Całkowicie zmieniłam paski pastępu ,
początek ustawiony na moja aktualną wagę .
Jedną z przyczyn mojego zastoju i braku zapału
to właśnie te nieszczęsne paski .
Moje odczucie jak patrzyłam na nie -
schudłaś już 16 kg -daj sobie już spokój .
Może teraz jak startuje od zera -mobilizacja będzie większa .
Dzisiaj doszłam też do tego że tak odruchowo ,
wręcz nieświadomie pochłaniałam sporo słodyczy.
Otrzeżwienie przyszło dzisiaj w pracy .
Codziennie ktoś ma jakieś urodziny, czy imieniny ,
czy akurat kupił coś dobrego i się dzieli słodkościami .
Oto dwudniowy zbiór słodkości -tym razem zbieram dla Edyty.
Wszystko przyniosłam do domu będąc w szoku , ile tego jest .
Z innej beczki .
Dwie moje koleżanki znowu na diecie -choć u nich to norma ,
odchudzają się odkąd pamiętam na dietach cud .
Efekty powalające -chudną zarówno w oczach jak i w szarych komórkach ,wszystko zawsze wraca z nawiązką .
Miałam zapędy aby do nich przyłączyć ,
jednak zdrowy rozssądek jednak zwyciężył .
Tak więc postanowione .
W odstawkę alkohol -
którego nie piłam jak się ostatnio odchudzałam
i darowane słodkości w pracy .
Zdjęć wcale nie robię ,jakoś mnie to zaczęło przygnebiać ,
choć mąż się dopytuje dlaczego przestałam
to nie wiem co mu odpowiedzieć -tak poprostu .

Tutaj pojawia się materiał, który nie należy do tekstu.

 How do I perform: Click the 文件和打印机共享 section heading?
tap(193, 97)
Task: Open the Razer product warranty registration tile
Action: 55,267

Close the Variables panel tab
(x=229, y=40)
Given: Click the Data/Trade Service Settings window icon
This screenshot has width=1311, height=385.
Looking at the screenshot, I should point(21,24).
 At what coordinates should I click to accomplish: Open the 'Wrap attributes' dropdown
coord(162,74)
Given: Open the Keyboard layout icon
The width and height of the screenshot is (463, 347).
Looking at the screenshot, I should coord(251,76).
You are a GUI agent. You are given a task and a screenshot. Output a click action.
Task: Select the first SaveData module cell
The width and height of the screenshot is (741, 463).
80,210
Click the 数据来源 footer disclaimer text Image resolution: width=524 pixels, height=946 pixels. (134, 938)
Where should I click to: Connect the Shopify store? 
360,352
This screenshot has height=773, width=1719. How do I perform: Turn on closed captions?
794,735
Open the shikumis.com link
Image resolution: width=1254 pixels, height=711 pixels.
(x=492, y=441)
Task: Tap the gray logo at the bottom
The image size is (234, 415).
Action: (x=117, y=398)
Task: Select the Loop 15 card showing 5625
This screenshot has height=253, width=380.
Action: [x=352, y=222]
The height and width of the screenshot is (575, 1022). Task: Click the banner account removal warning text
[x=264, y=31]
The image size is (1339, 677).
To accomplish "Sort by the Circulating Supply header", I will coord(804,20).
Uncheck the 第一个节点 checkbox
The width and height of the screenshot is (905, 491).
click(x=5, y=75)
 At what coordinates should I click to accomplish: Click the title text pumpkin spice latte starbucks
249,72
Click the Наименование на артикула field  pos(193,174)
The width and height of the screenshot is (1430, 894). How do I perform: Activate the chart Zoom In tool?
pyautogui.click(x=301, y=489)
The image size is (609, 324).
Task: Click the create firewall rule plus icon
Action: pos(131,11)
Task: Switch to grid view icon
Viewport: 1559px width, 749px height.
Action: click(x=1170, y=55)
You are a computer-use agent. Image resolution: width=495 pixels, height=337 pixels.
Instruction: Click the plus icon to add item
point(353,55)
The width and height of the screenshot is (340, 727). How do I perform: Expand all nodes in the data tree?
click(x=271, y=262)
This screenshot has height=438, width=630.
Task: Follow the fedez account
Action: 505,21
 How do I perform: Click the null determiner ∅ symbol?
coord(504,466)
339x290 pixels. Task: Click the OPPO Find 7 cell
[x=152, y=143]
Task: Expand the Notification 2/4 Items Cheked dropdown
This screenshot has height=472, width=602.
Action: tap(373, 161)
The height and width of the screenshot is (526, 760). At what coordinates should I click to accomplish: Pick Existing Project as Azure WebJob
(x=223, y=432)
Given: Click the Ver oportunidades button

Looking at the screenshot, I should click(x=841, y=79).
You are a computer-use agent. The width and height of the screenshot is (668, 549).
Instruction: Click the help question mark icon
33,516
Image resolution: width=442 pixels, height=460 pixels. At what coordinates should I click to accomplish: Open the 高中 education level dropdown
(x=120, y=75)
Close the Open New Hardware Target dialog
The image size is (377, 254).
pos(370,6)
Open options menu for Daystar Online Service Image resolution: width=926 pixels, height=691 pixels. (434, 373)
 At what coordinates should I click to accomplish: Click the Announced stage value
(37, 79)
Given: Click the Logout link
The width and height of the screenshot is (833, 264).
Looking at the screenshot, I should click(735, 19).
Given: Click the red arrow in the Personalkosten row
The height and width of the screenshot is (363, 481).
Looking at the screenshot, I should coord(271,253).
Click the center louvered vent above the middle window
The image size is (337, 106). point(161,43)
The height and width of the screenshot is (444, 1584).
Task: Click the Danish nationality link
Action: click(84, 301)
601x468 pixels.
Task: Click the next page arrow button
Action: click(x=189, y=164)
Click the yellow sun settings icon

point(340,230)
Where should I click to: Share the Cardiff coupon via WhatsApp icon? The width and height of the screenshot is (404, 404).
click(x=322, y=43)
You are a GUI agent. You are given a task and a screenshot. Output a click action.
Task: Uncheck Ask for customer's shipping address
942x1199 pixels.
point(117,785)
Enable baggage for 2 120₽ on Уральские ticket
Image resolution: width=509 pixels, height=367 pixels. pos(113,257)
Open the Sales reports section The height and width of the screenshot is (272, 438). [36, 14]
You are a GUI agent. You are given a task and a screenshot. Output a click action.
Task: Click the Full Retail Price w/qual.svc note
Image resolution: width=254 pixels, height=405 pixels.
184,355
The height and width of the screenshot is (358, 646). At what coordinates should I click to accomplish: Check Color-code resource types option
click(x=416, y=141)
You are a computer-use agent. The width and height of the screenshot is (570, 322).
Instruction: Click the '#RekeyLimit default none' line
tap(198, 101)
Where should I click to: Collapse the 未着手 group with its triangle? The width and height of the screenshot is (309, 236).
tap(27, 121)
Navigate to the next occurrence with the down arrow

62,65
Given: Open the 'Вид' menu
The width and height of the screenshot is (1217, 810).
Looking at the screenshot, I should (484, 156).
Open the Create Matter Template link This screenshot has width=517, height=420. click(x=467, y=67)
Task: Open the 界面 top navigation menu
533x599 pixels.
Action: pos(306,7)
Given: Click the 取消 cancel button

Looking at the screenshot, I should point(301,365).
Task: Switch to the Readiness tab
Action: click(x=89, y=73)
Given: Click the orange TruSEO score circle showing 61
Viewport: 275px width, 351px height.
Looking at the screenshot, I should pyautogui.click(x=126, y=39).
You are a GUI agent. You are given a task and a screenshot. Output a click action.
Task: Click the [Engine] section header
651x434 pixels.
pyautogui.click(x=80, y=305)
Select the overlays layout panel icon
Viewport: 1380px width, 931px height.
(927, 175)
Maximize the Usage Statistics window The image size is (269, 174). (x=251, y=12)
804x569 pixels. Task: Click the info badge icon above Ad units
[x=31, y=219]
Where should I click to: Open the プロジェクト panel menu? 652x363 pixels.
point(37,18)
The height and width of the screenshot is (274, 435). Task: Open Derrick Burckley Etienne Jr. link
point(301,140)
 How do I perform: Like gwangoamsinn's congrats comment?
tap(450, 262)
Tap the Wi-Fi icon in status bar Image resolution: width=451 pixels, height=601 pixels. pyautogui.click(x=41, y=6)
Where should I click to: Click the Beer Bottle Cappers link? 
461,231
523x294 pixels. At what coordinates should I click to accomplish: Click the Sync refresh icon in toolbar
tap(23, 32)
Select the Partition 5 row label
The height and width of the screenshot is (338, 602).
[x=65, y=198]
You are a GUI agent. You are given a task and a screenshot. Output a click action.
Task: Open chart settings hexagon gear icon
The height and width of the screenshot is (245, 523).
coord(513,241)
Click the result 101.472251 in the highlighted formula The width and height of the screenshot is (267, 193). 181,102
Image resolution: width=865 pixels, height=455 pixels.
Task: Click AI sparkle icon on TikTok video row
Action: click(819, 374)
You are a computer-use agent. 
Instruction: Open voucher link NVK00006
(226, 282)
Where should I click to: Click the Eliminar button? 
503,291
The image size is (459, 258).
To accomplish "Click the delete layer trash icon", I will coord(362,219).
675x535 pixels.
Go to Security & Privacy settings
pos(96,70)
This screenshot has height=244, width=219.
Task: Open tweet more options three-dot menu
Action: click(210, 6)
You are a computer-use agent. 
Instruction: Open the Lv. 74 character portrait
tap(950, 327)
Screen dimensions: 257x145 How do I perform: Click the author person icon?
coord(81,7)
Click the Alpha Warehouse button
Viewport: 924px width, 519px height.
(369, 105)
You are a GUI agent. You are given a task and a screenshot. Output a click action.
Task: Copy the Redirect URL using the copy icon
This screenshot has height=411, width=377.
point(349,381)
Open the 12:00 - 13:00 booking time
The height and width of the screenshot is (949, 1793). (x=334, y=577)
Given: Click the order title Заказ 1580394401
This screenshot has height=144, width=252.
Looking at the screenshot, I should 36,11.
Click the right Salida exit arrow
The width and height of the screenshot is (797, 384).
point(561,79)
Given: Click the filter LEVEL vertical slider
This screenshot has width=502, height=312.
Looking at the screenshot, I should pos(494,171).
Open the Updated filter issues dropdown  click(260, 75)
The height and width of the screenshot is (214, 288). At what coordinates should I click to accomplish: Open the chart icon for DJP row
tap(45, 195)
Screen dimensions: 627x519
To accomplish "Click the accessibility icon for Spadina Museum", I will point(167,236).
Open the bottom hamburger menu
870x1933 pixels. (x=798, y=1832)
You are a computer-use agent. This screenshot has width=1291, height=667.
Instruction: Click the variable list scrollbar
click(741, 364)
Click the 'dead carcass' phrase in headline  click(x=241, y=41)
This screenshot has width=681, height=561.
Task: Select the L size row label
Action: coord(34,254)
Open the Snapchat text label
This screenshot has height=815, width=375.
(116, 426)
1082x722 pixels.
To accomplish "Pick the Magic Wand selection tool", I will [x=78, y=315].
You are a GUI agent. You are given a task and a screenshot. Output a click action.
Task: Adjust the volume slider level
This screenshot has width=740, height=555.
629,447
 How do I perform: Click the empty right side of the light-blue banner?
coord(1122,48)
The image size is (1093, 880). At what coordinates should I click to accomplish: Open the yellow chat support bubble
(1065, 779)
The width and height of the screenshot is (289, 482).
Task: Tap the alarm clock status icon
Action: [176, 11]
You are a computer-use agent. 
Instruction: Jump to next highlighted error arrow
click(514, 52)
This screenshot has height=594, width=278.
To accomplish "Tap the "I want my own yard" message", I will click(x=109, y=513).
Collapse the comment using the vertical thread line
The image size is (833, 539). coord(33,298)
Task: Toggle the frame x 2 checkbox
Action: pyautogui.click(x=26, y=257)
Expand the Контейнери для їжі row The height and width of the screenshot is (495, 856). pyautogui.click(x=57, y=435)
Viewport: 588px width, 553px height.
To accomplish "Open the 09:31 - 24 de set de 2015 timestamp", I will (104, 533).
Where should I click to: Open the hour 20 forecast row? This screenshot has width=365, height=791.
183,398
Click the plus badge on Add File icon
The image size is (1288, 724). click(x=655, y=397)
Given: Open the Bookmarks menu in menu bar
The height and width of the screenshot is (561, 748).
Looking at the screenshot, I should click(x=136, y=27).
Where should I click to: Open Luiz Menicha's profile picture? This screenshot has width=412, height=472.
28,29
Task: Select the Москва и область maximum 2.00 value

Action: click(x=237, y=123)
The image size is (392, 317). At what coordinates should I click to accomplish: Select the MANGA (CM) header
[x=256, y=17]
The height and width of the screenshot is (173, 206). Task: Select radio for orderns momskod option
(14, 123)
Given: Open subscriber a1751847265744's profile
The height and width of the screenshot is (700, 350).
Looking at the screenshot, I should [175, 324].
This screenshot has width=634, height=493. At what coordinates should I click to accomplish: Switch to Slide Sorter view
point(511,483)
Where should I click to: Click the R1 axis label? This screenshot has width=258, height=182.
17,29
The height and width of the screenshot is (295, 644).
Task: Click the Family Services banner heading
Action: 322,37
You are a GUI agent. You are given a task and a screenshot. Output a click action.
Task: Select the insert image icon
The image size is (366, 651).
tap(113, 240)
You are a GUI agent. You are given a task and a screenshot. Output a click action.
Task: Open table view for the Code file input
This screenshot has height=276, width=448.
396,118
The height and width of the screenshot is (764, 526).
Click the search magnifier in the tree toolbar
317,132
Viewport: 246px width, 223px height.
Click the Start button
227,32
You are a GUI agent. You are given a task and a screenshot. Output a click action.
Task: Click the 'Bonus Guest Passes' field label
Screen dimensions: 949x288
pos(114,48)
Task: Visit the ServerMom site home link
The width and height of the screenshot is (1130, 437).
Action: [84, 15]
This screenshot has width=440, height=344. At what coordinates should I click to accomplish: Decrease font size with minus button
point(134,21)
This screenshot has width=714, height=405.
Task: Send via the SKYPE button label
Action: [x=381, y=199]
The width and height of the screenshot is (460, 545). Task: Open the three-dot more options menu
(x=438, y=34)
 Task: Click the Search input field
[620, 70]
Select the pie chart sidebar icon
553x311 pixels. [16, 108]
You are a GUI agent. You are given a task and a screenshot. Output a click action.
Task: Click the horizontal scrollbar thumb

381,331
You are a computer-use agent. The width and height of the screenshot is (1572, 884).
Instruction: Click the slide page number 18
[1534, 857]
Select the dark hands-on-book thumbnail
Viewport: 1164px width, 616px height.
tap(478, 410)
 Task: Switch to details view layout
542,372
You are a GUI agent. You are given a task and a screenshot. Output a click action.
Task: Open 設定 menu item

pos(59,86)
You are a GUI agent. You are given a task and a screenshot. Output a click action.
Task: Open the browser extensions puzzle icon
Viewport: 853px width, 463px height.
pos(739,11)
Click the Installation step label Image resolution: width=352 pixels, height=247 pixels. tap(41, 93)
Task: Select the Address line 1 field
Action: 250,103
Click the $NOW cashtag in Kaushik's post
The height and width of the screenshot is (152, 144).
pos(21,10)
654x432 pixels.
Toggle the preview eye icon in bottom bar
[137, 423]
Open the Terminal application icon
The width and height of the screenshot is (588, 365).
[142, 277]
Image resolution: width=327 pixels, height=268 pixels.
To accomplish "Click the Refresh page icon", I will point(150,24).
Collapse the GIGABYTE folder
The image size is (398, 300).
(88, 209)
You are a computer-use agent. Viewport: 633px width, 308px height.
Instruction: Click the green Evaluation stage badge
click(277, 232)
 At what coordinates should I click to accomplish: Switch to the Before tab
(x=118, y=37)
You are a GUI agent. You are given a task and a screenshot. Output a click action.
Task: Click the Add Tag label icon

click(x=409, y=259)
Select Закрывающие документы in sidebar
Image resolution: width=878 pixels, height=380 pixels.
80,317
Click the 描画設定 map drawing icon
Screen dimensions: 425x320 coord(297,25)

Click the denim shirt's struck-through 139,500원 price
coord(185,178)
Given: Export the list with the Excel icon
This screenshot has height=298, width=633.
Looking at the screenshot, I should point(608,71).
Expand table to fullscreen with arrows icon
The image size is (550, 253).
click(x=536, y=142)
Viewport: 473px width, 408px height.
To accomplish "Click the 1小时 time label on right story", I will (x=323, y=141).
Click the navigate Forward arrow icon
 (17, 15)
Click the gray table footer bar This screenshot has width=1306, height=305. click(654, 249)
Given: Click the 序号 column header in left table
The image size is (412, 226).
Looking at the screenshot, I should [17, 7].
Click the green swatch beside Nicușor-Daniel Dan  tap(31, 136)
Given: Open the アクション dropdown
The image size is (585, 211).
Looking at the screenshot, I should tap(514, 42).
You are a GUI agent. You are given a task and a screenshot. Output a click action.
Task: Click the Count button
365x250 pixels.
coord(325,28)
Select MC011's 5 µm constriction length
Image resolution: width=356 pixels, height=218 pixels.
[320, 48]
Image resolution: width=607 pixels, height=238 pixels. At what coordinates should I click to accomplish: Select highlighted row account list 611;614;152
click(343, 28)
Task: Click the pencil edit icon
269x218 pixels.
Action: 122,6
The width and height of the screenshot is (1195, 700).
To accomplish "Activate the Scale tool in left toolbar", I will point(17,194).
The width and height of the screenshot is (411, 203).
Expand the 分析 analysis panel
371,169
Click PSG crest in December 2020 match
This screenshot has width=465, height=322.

To jeszcze wczorajszy obiad .
Łosoś i sałatka z dipem koperkowym .
Dlaczego tak ciężko się pozbierać do kupy ?
KOLOROWYCH SNÓW - O PIĘKNYCH DUPCIACH
alicja205
27 listopada 2013, 15:28Ja przesunęłam pasek na wagę z początku roku.. Ty na wagę aktualną ;) Jak mój sposób się nie sprawdzi odgapię od Ciebie :)) Martwię, że, że dopada Cię depresja zimowa.. Nie daj się jej! Ściskam mocno
DARMAA
27 listopada 2013, 12:46Jak tak się zje po jednym czy dwa cukiereczki na dzień wydaje się nie dużo a za tydzień to się nazbiera.I tak jesteś silna że masz cukierki w szafce czy gdzieś tam i nie ruszasz,kurde ja kiedyś też tak robiłam a teraz!!!? Gdzie się podziała moja siła?
Inna_1
27 listopada 2013, 08:49Najważniejsze to odchudzanie z głową i dobrze że nie dołączyłaś do koleżanek z cud dietami, tutaj możesz dostać motywację i kopa w d*** od znajomych ;) heh jak tak dalej będziesz zbierac te cukierki to na choinkę jak znalazł :)
kompulsiarz
27 listopada 2013, 08:33pamiętaj - do świąt coraz bliżej a możemy RAZEM zrzucic do tego czasu pare kg!! :) nie poddawaj się!
Eleyna
27 listopada 2013, 06:14pysznie tu u Ciebie :o) mnie tez ciezko jest sie znowu zebrac :( codziennie mysle, ze moze dzis sie uda, ale nic :O( Milutkiego dnia zycze :O)
gruszkin
27 listopada 2013, 00:34Pozbierasz się, wierzę w ciebie. A... i nie pozbawiaj nas tych fotek, to będzie z krzywdą dla vitaliiii
pazzobruna
26 listopada 2013, 20:26Ładnie już schudłaś, ja w tamtym roku zrzuciłam też sporo odechciało mi się walczyć dalej i wyluzowałam tłumacząc sobie że sporo schudłam nie wyglądam tak źle ;) teraz się od tego odcięłam i walczę o taką figurę w jakiej czuję się najlepiej, to jak walczymy razem? wywal te słodkości z menu i bądź twarda :)
nowyplan
26 listopada 2013, 19:56Apetyczny obiadek. A no wiem jak trudno odmawiać. Jak na uczelni każdy ino ciągnie "idziemy na frytki?" albo ciągle gadają że zjadłby coś słodkiego i myk do sklepiku a potem to pochłaniają a oczywiście szczuplutkie jak zapałki. Ale nic my będziemy silne :)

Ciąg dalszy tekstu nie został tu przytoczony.